Logs via type:wikibase-termbox: https://logstash.wikimedia.org/goto/3146ff65c2320362e12501bb1fe55789

Event Timeline

Change 534514 had a related patch set uploaded (by Hashar; owner: Hashar):
[operations/mediawiki-config@master] Rollback wikidata to 1.34.0-wmf.20

https://gerrit.wikimedia.org/r/534514

Note that the alarm keeps flapping since we also have: RECOVERY - termbox codfw on termbox.svc.codfw.wmnet is OK: All endpoints are healthy

Change 534514 merged by jenkins-bot:
[operations/mediawiki-config@master] Rollback wikidata to 1.34.0-wmf.20

https://gerrit.wikimedia.org/r/534514

Mentioned in SAL (#wikimedia-operations) [2019-09-04T19:35:50Z] <hashar@deploy1001> rebuilt and synchronized wikiversions files: rollback wikidatawiki to 1.34.0-wmf.20 for T232035 - T220746

hashar triaged this task as Unbreak Now! priority.Sep 4 2019, 7:58 PM

I guess I will poke wmde/serviceops tomorrow morning to figure out what went bad.
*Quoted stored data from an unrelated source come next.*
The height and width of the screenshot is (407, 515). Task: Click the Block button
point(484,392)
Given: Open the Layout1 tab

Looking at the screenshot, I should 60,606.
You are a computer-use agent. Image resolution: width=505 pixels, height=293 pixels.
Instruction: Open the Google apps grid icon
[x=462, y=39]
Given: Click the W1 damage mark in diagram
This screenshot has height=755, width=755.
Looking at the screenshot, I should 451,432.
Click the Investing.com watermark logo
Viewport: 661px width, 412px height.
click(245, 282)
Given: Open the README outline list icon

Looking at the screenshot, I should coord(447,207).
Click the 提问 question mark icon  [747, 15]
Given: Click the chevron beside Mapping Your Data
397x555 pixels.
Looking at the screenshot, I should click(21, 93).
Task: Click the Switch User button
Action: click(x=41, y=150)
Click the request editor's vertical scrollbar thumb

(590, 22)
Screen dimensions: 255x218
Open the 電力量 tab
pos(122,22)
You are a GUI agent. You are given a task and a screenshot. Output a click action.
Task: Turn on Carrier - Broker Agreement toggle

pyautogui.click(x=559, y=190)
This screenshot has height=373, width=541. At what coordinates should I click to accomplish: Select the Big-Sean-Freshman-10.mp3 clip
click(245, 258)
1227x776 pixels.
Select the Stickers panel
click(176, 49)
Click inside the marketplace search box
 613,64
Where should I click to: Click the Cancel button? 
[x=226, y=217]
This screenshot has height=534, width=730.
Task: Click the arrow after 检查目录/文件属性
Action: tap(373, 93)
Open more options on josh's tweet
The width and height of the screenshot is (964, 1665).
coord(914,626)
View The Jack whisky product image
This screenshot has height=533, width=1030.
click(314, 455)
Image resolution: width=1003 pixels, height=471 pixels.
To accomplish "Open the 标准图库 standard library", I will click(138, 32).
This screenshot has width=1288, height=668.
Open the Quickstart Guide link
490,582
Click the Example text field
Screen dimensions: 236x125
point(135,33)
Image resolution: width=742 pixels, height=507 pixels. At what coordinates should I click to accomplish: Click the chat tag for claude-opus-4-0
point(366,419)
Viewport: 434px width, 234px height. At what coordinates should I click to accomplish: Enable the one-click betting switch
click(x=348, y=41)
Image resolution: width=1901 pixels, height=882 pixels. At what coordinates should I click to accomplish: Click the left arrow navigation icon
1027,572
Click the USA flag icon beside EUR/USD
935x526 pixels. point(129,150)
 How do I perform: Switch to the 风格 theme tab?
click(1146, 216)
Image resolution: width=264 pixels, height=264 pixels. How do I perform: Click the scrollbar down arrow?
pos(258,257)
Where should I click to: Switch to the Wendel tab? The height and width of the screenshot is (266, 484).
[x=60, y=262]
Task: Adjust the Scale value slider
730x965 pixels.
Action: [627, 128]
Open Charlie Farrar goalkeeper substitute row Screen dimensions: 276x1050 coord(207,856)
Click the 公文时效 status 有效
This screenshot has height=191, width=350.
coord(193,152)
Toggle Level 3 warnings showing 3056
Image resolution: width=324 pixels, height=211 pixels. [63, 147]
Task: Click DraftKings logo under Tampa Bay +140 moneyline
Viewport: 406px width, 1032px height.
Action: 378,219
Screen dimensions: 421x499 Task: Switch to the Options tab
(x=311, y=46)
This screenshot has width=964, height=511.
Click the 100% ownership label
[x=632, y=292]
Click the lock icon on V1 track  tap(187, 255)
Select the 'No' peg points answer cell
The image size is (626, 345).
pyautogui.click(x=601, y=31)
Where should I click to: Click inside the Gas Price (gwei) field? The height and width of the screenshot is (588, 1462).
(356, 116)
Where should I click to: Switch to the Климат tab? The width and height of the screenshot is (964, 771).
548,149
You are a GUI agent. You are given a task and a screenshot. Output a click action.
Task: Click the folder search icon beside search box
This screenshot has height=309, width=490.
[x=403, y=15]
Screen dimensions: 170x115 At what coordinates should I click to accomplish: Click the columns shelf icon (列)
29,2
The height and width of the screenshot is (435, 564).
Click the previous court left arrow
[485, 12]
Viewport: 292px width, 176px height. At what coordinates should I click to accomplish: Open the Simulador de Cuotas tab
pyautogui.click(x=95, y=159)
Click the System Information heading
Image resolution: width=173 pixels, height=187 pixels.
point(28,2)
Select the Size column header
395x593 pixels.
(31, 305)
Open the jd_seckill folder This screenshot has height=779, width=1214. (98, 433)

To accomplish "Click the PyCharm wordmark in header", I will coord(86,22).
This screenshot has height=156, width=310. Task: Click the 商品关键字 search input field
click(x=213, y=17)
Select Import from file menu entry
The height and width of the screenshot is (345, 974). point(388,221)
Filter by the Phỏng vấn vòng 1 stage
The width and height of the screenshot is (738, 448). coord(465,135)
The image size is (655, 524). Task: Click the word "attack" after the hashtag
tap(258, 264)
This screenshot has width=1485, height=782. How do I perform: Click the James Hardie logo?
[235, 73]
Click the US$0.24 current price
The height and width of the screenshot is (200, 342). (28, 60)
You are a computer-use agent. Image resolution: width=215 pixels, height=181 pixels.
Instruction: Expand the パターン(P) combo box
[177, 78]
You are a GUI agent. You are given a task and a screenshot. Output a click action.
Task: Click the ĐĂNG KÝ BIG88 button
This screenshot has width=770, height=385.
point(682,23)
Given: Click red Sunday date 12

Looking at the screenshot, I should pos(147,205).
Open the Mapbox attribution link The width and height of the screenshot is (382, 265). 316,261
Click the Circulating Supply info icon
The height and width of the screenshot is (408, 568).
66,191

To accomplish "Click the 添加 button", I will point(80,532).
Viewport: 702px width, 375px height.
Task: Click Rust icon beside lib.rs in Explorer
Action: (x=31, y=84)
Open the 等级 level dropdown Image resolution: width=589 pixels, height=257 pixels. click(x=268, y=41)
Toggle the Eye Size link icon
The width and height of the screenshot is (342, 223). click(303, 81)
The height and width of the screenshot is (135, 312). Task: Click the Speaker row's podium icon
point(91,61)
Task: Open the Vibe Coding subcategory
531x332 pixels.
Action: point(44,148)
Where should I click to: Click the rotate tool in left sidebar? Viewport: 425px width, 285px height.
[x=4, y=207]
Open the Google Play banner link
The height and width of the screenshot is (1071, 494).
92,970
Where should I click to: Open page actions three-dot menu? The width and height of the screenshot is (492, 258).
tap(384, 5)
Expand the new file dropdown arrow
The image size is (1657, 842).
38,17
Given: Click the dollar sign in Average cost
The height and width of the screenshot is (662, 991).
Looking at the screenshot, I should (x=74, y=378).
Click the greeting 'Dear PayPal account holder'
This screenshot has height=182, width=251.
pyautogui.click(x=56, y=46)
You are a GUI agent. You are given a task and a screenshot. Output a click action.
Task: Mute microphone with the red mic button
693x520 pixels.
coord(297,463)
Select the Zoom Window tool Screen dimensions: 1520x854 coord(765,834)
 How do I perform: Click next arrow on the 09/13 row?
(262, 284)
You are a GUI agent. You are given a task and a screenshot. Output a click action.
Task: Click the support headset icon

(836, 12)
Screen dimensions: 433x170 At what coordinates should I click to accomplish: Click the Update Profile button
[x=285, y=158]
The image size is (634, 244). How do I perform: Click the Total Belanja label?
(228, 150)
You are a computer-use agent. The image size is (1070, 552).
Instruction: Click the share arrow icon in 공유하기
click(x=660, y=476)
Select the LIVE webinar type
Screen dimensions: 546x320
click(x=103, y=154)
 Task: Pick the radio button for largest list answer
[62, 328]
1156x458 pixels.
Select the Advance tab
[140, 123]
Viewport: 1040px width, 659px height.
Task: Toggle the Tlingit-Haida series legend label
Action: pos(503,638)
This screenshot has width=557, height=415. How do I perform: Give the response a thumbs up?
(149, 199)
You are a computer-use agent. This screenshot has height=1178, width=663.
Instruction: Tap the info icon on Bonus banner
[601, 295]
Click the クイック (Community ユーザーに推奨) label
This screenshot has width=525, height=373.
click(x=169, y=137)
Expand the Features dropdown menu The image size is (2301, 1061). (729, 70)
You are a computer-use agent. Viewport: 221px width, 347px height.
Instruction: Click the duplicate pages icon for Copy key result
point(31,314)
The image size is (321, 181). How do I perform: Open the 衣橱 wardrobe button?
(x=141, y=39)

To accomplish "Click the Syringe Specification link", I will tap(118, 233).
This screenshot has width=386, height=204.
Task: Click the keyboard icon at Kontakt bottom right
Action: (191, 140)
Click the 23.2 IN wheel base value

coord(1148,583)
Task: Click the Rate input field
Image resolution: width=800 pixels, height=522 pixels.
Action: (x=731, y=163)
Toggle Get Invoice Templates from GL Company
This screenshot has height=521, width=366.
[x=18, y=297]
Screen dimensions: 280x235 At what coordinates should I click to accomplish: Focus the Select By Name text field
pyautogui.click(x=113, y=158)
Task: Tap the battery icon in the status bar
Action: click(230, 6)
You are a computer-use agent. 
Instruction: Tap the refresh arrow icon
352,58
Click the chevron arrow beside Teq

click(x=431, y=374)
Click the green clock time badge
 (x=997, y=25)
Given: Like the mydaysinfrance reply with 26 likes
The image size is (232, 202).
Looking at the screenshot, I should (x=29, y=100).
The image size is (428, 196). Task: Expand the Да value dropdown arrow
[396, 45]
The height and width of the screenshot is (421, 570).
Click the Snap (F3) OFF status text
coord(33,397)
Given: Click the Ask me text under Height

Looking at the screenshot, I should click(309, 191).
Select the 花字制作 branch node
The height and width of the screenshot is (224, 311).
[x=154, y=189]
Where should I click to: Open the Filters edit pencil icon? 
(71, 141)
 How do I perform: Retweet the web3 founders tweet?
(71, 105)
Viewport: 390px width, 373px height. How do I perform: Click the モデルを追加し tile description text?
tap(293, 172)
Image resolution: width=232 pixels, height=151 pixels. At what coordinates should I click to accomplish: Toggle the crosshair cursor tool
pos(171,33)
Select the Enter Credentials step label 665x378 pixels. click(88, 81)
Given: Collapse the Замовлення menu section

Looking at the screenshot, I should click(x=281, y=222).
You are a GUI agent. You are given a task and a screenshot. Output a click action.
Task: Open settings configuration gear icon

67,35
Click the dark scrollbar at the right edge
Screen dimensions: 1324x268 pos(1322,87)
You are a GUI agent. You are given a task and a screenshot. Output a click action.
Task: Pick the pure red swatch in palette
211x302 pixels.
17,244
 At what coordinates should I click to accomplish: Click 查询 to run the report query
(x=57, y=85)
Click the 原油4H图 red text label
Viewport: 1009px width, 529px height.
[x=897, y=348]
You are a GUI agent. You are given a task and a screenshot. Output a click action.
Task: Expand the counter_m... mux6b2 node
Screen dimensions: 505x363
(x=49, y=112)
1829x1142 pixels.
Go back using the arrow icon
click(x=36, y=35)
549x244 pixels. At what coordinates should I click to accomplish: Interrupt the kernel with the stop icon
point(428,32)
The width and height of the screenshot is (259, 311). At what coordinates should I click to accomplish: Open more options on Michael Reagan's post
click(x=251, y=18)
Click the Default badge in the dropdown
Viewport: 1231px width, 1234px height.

Logstash hasn't many details beside host(s) like termbox-production-XXX-YYY emitting:

timeout of 3000ms exceeded

 ? request_headers_Accept 	
	application/json, text/plain, */*
? request_headers_Host 	
	www.wikidata.org
? request_headers_User-Agent 	
	wikibase-termbox/0.1.0 (The Wikidata team) axios/^0.18.1
? request_params_format 	
	json
? request_params_id 	
	Q1
? request_params_revision 	
	103
? request_params_title 	
	Special:EntityData
t request_url 	
	http://api-ro.discovery.wmnet/w/index.php

t url
  /termbox?preferredLanguages=de%7Cen&entity=Q1&editLink=%2Fedit%2FQ1347&language=de&revision=103

Which I guess would be a request made to https://www.wikidata.org/w/index.php?title=Special:EntityData&format=json&id=Q1&revision=103

Anyway, after the rollback to 1.34.0-wmf.20, the alarm is gone.

I think this is probably the same as T229313. We suspected it might be related to T231011; perhaps the new train makes this problem more pronounced

I think this is probably the same as T229313. We suspected it might be related to T231011; perhaps the new train makes this problem more pronounced

Those slowdowns have gone away, and occasional timeouts you've seen before can't be the same problem as the one here, which seems to be release-related.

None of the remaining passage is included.